We’re very familiar with that principle in the Christian life. And if we’re not, we should be. I am able to make greater progress in my pursuit of Christ in my day-to-day life by reading the insights of those who have come before in this race, and who have long since reached the glorious finish line after a lifetime of faithfulness.
Today I wanted to gather a bunch of quotes that I’ve come across lately. I discovered some as I enjoyed some leisure reading over the Christmas holiday. Others I found as I work on a research project for seminary. And others I came across on my Facebook and Twitter feeds, as friends shared them with me. It’s by reading the thoughts of spiritual giants like these — by standing on their shoulders — that I am helped along in my worship of Christ. And so I wanted to share some of them with you. Read them slowly. Take them in. I hope it makes for an encouraging Friday.
- Thomas Brooks: “It is not he who reads most, but he who meditates most, that will prove the choicest, sweetest, wisest, and strong Christian.”
- John Owen: “The glory and excellency that lies in the spiritual communion of the soul with God, by the grace of the Holy Ghost, in that heavenly intercourse which is between God and his saints in their worship, causes all the beauty of the world to fade and become as nothing, and brings all the outward pomp of ceremonious worship into contempt.”
- Thomas Manton: “The favor of God is the life of our souls, and His displeasure is our death. . . . All the world without this cannot make a man happy. What will it profit us if the whole world smile upon us, and God frown and be angry with us? All the candles in the world cannot make it day; nay, all the stars shining together cannot dispel the darkness of the night nor make it day, unless the sun shines; so whatever comforts we have of a higher or lower nature, they cannot make it day with a gracious heart, unless God’s face shine upon us; for He can blast all in an instant.”
- Wilhelmus a Brakel: “Such is our God, who not only is all-sufficient Himself but who with His all-sufficiency can fill and saturate the soul to such an overflowing measure that it has need of nothing else but to have God as its portion.
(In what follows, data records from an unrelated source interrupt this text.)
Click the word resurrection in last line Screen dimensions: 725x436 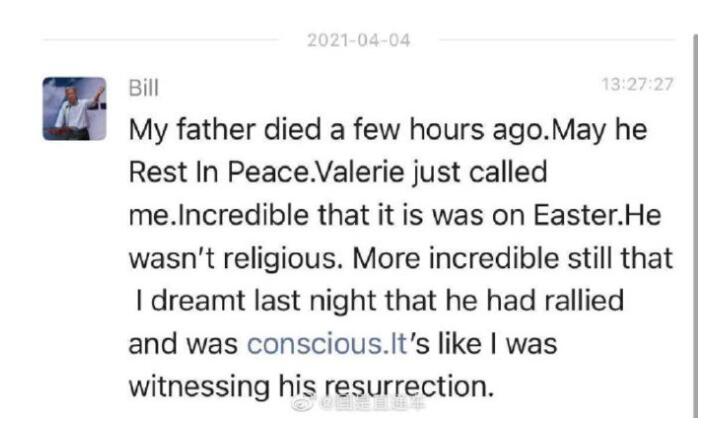[405, 387]
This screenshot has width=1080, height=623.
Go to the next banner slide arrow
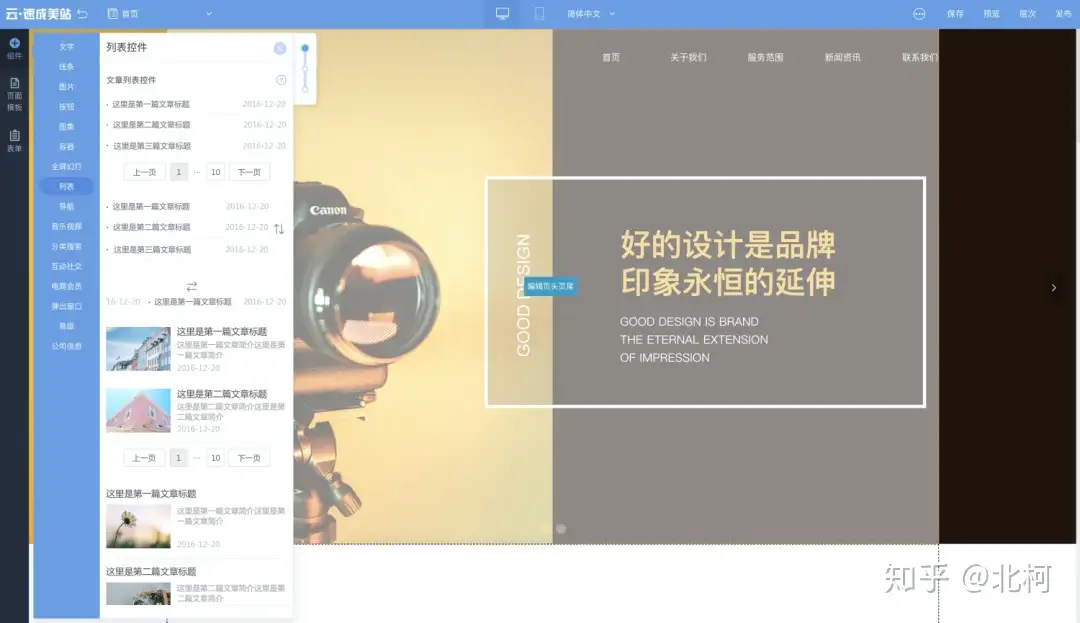(x=1053, y=288)
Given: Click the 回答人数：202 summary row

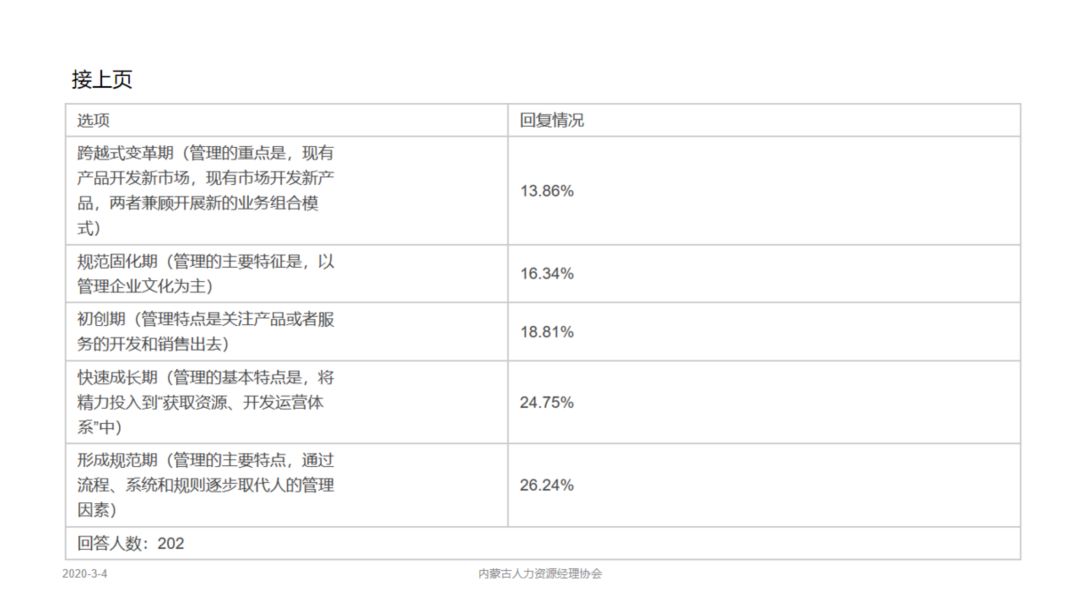Looking at the screenshot, I should pos(131,543).
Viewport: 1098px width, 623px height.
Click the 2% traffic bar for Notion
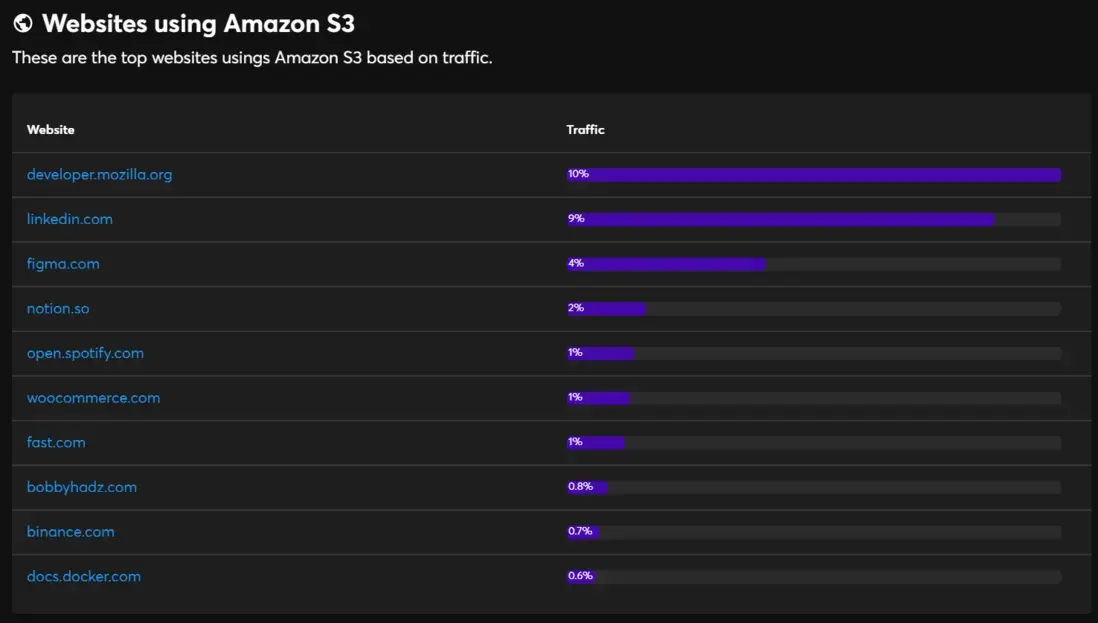coord(814,309)
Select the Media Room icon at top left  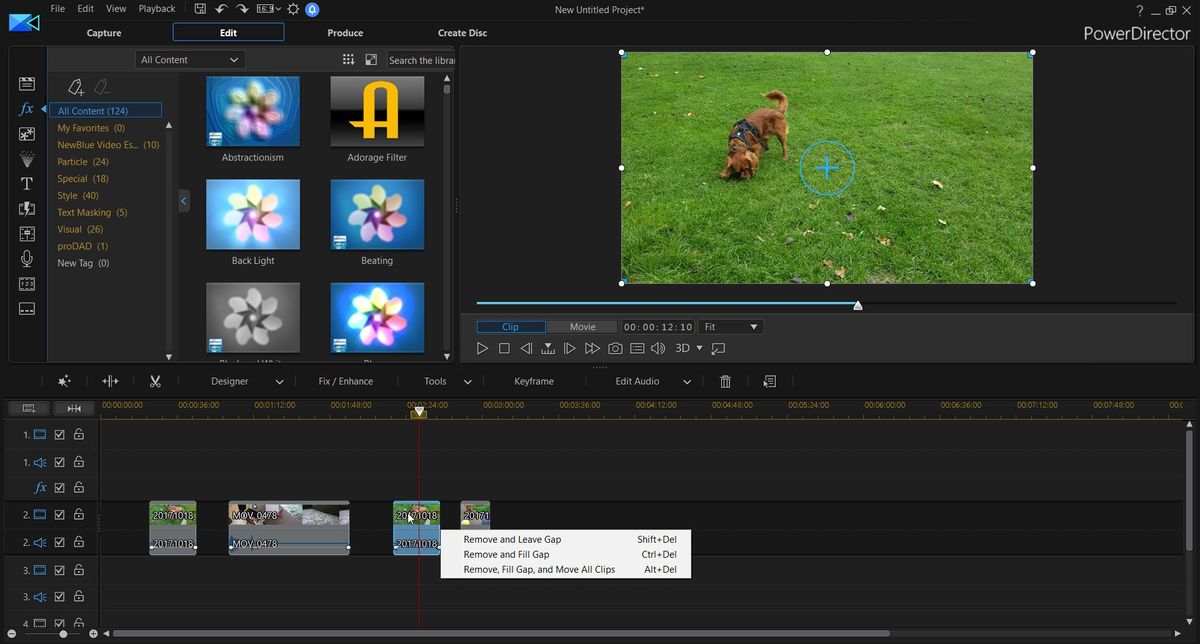[x=26, y=84]
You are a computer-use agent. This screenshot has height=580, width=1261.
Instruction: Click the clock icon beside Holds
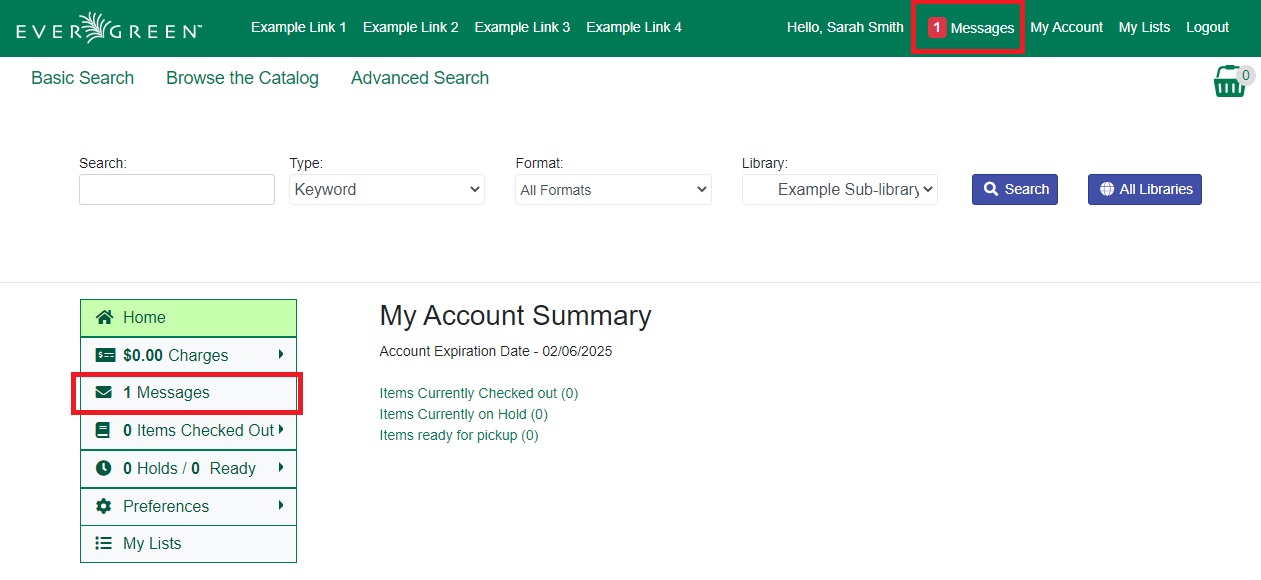(x=103, y=468)
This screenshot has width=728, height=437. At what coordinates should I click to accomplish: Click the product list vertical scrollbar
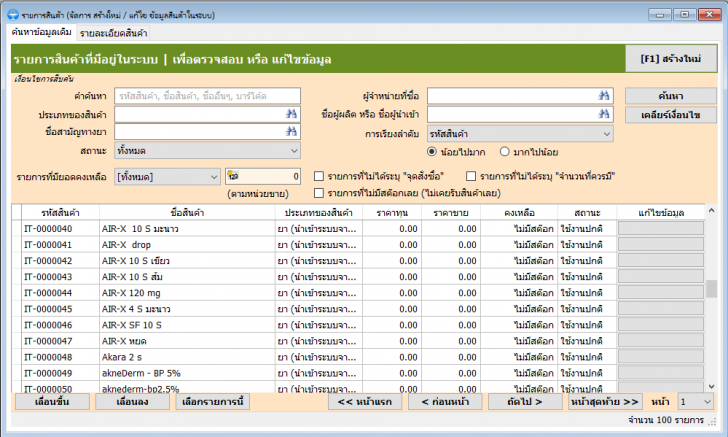pyautogui.click(x=711, y=290)
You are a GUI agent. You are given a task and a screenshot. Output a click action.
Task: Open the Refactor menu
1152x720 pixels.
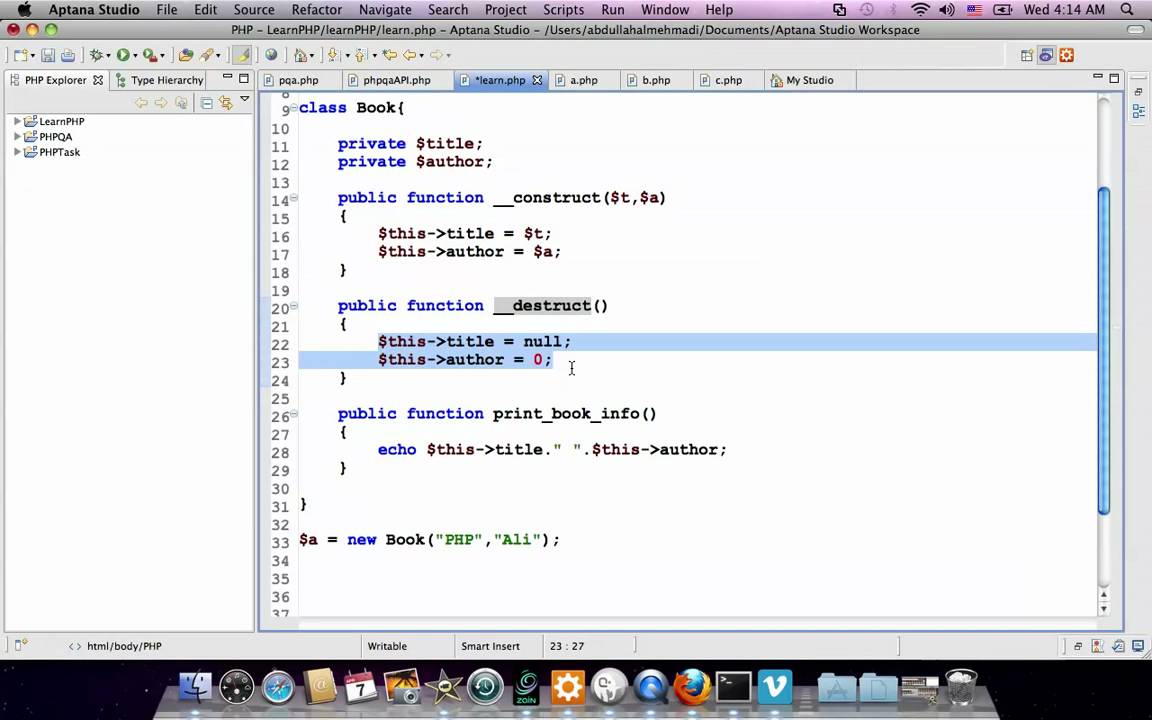317,10
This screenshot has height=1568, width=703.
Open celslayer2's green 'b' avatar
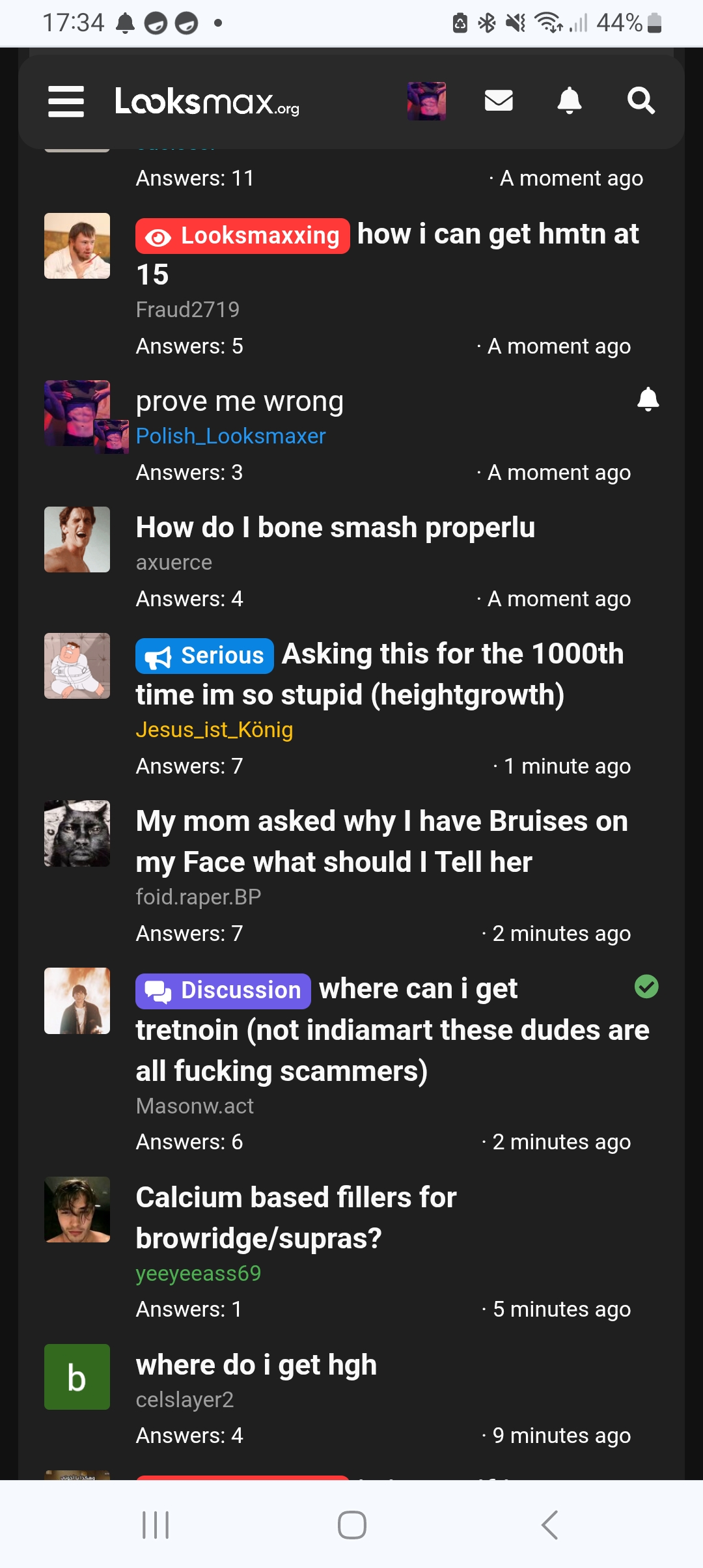click(x=76, y=1377)
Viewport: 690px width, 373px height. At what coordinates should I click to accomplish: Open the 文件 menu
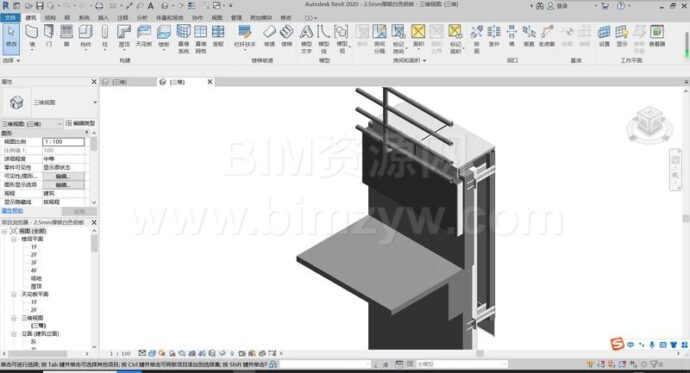[10, 18]
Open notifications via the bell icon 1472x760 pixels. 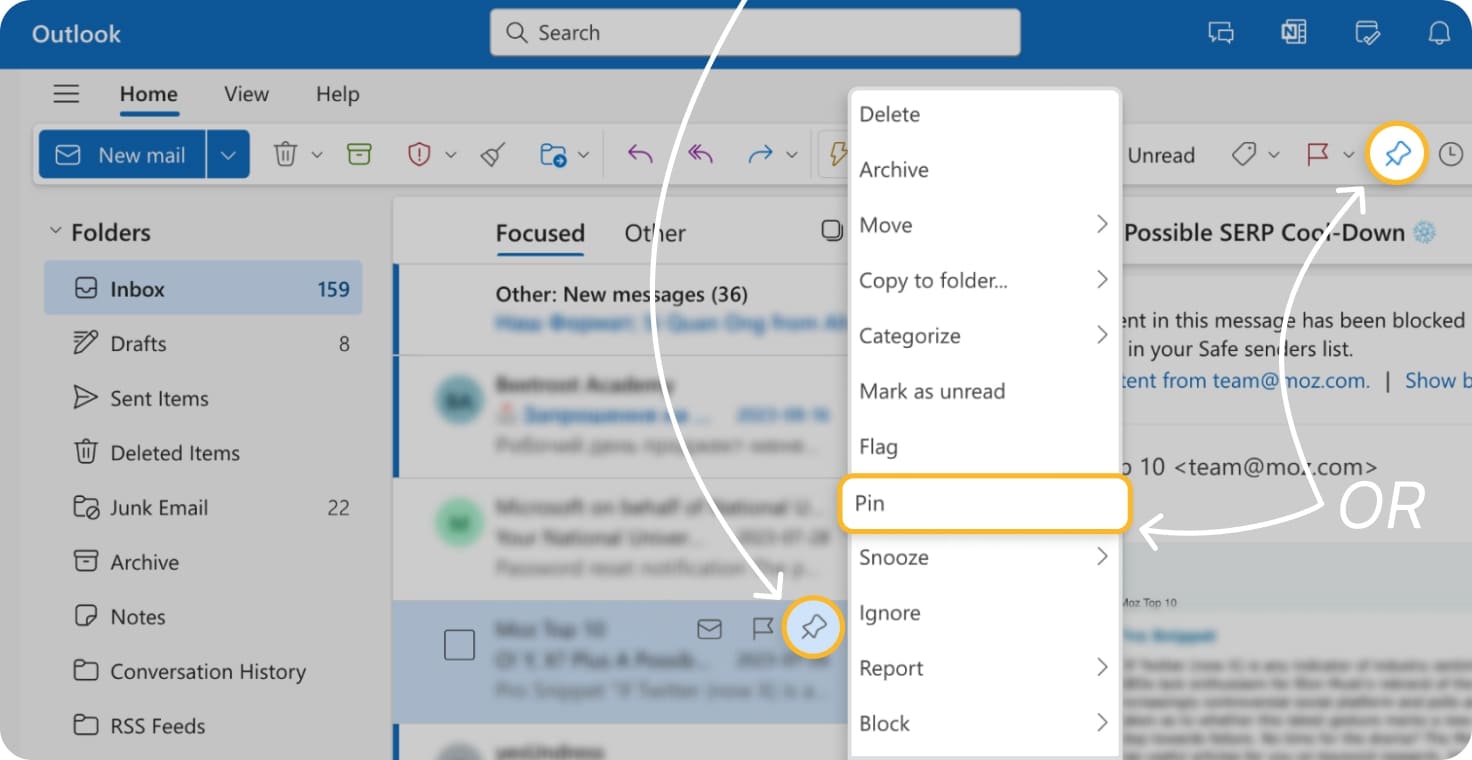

The soul so favored is filled with such light, love, and happiness, that it desires nothing but this. ‘Whom have I in heaven but Thee? and there is none upon earth that I desire beside Thee’ (Psa. 73:25).”
- Jonathan Edwards: “This pleasure of seeing God is so great and strong that it takes the full possession of the heart, it fills it perfectly full, so that there shall be no room for any sorrow, no room in any corner for anything of an adverse nature from joy. There is no darkness that can bear such powerful light. It is impossible that they who see God face to face, who behold his glory and love so immediately as they do in heaven, should have any such thing as grief or pain in their hearts.”
- John Owen: “O to behold the glory of Christ! . . . Herein would I live; herein would I die; herein would I dwell in my thoughts and affections . . . until all things below become unto me a dead and deformed thing, no way suitable for affectionate embraces.”
- John Owen: “That soul which can be satisfied without [beholding Christ’s glory], and that cannot be eternally satisfied with it, is not a partaker of the efficacy of His intercession.”
- Richard Sibbes: “Better to be in trouble with Christ, than in peace without him.”
- John Owen: “In this gust and relish lies the sweetness and satisfaction of spiritual life. Speculative notions about spiritual things, when they are alone, are dry, sapless, and barren. In this gust we taste by experience that God is gracious, and that the love of Christ is better than wine, or whatever else hath the most grateful relish unto a sensual appetite. This is the proper foundation of that ‘joy which is unspeakable and full of glory.’”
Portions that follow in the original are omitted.